—Un día se subieron tres cabrones cholos, joven. Iban ya medio alumbrados. —Relató el taxista al tiempo que extendía sus dedos pulgar y meñique derechos— Me hicieron llevarlos hasta la colonia Jalisco. Eran como las tres de la mañana cuando llegamos y me dijeron que no me iban a pagar— "¿cómo que no me van a pagar?" — "y hágale como quiera"— me dijeron, ya hasta se estaban bajando del taxi. Caminando, ni siquiera corriendo.
—¡Ah cabrón! ¿y usted qué hizo? —Imposible que yo no me interese en una charla que comenzaba con tal prólogo.

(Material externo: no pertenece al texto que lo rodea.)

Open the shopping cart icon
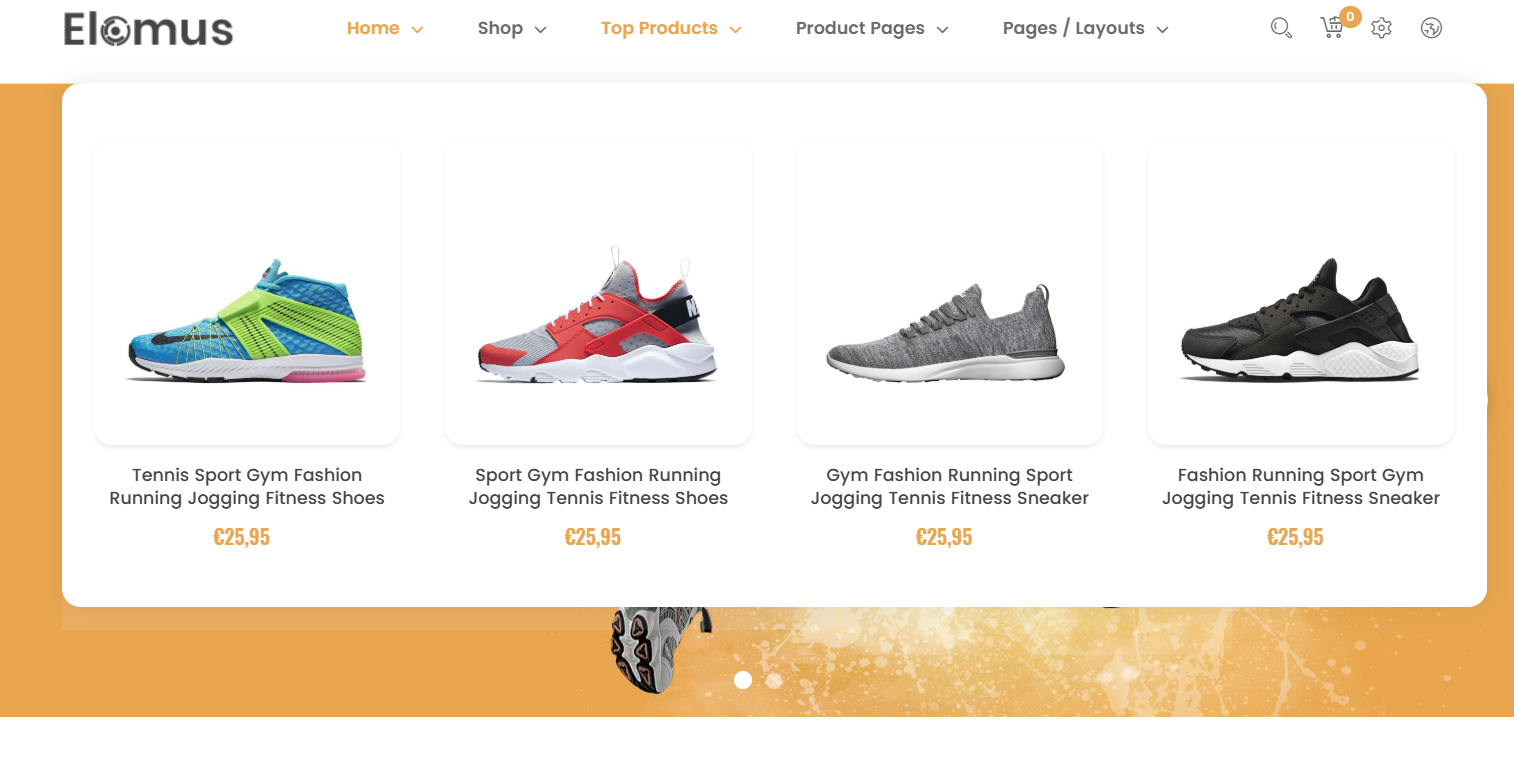The image size is (1514, 761). (1332, 28)
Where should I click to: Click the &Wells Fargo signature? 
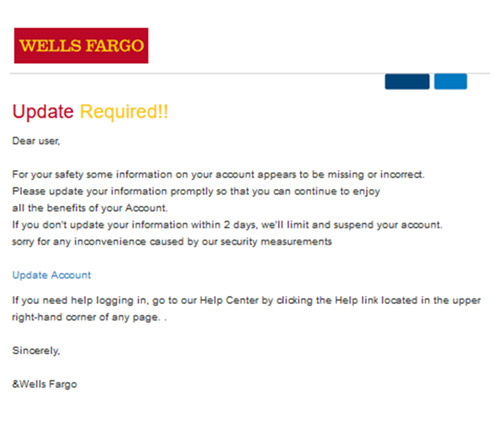point(44,384)
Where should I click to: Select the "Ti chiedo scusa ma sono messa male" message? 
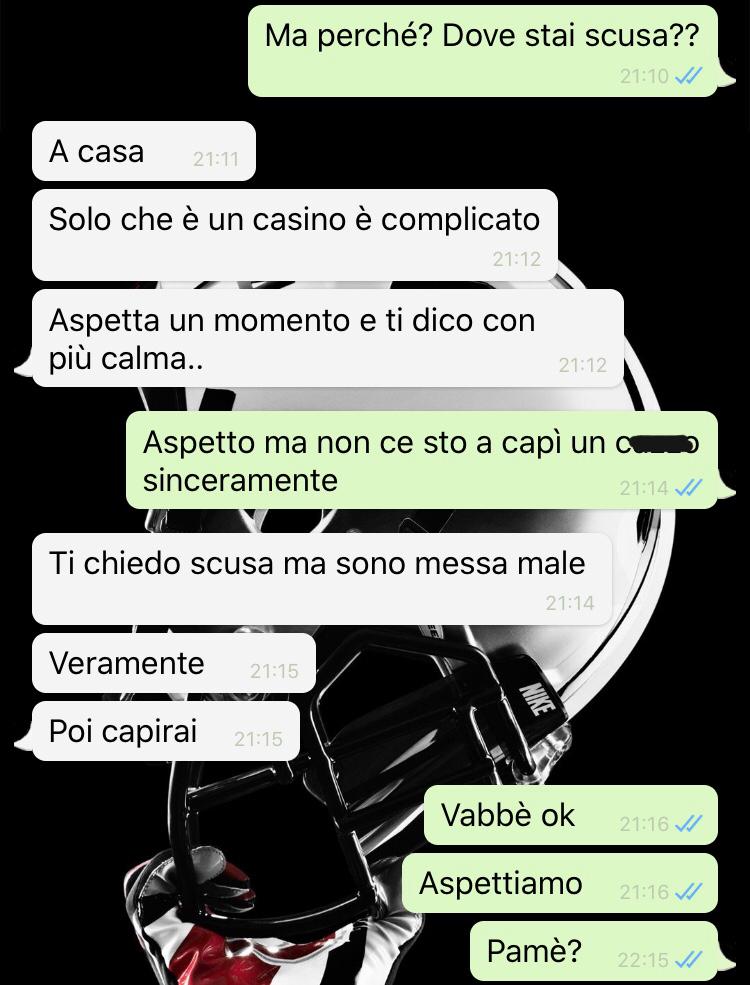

—Pos les saqué ésta. —dijo el viejo mientras sacaba de debajo de su asiento una pistola que bien pudo pasar como mortero a ojos míos, que siempre le he temido a las armas de fuego— y les dije:— "¡Ora hijos de la chingada! ¡hínquense!"
—¿Y se hincaron?
—¡A güevo! Cuando voltearon ya les estaba yo apuntando y pa' pronto ya estaban besando el pavimento. —el viejo ya había guardado el arma, para tranquilidad mía.
—¿Y qué hicieron ellos?
—Se pusieron a chillar y a decirme que estaban jugando y que enseguida me pagaban. En chinga que me pagaron, joven. Hasta me dieron dinero de más. Y después les dije que se largaran y ai' los tiene corriendo a los muy culitos. Cabrones.
—¿Los dejó ir así nomás?
—No, les hice un tiro a las patas cuando ya se estaban yendo. ¡Pa´que vieran que no me ando yo con mamadas!
No sé si el viejo le largaba a todos los pasajeros ese discurso cada vez que abordaban su taxi, enseñada de pistola incluida. Pero creo que resultaba bastante efectivo para evitar cualquier tentación de querer transárselo.— Bueno, aquí en la esquina me deja bien ¿cuánto le debo?